[INPUT RECORDS]
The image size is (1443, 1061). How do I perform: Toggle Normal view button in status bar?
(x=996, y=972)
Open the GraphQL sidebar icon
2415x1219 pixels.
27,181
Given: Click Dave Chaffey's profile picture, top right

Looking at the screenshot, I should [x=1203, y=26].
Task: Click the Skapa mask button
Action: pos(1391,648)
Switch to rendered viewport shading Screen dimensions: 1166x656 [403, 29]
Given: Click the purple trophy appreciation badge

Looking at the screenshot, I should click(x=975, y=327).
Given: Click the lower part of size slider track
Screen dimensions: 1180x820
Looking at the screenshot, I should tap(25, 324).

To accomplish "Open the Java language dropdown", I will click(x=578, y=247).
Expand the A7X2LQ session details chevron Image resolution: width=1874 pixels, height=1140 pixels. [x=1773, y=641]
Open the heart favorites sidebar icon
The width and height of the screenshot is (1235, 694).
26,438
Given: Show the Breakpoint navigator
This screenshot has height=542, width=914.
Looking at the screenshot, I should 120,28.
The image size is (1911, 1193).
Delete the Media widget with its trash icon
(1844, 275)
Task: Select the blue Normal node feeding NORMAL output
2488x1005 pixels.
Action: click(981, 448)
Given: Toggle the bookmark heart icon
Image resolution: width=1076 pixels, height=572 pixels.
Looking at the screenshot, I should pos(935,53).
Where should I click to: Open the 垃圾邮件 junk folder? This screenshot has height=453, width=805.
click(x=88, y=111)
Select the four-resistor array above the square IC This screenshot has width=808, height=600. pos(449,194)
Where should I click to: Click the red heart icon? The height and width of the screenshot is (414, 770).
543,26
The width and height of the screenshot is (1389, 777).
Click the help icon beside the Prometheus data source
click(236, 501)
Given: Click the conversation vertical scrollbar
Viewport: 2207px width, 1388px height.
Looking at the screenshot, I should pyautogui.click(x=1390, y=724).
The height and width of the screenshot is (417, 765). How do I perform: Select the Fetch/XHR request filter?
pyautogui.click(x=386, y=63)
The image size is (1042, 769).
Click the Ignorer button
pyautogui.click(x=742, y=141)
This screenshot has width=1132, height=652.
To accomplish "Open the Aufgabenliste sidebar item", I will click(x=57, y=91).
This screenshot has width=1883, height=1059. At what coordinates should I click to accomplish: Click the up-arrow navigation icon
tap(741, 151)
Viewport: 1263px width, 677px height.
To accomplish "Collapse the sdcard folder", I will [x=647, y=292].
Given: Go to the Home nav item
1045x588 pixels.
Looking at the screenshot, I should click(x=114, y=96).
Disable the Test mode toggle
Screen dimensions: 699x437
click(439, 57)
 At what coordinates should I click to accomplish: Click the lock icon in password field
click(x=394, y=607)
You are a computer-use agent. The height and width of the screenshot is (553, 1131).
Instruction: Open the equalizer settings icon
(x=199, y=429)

[WHAT TO WORK ON] The answer must be every entry, reproduced exactly.

[EXERCISE SOLUTION]
The image size is (1443, 1061). How do I perform: Toggle Normal view button in status bar?
(x=996, y=972)
Open the GraphQL sidebar icon
2415x1219 pixels.
27,181
Given: Click Dave Chaffey's profile picture, top right

Looking at the screenshot, I should [x=1203, y=26].
Task: Click the Skapa mask button
Action: pos(1391,648)
Switch to rendered viewport shading Screen dimensions: 1166x656 [403, 29]
Given: Click the purple trophy appreciation badge

Looking at the screenshot, I should click(x=975, y=327).
Given: Click the lower part of size slider track
Screen dimensions: 1180x820
Looking at the screenshot, I should tap(25, 324).

To accomplish "Open the Java language dropdown", I will click(x=578, y=247).
Expand the A7X2LQ session details chevron Image resolution: width=1874 pixels, height=1140 pixels. [x=1773, y=641]
Open the heart favorites sidebar icon
The width and height of the screenshot is (1235, 694).
26,438
Given: Show the Breakpoint navigator
This screenshot has height=542, width=914.
Looking at the screenshot, I should 120,28.
The image size is (1911, 1193).
Delete the Media widget with its trash icon
(1844, 275)
Task: Select the blue Normal node feeding NORMAL output
2488x1005 pixels.
Action: click(981, 448)
Given: Toggle the bookmark heart icon
Image resolution: width=1076 pixels, height=572 pixels.
Looking at the screenshot, I should pos(935,53).
Where should I click to: Open the 垃圾邮件 junk folder? This screenshot has height=453, width=805.
click(x=88, y=111)
Select the four-resistor array above the square IC This screenshot has width=808, height=600. pos(449,194)
Where should I click to: Click the red heart icon? The height and width of the screenshot is (414, 770).
543,26
The width and height of the screenshot is (1389, 777).
Click the help icon beside the Prometheus data source
click(236, 501)
Given: Click the conversation vertical scrollbar
Viewport: 2207px width, 1388px height.
Looking at the screenshot, I should pyautogui.click(x=1390, y=724).
The height and width of the screenshot is (417, 765). How do I perform: Select the Fetch/XHR request filter?
pyautogui.click(x=386, y=63)
The image size is (1042, 769).
Click the Ignorer button
pyautogui.click(x=742, y=141)
This screenshot has width=1132, height=652.
To accomplish "Open the Aufgabenliste sidebar item", I will click(x=57, y=91).
This screenshot has width=1883, height=1059. At what coordinates should I click to accomplish: Click the up-arrow navigation icon
tap(741, 151)
Viewport: 1263px width, 677px height.
To accomplish "Collapse the sdcard folder", I will [x=647, y=292].
Given: Go to the Home nav item
1045x588 pixels.
Looking at the screenshot, I should click(x=114, y=96).
Disable the Test mode toggle
Screen dimensions: 699x437
click(439, 57)
 At what coordinates should I click to accomplish: Click the lock icon in password field
click(x=394, y=607)
You are a computer-use agent. The height and width of the screenshot is (553, 1131).
Instruction: Open the equalizer settings icon
(x=199, y=429)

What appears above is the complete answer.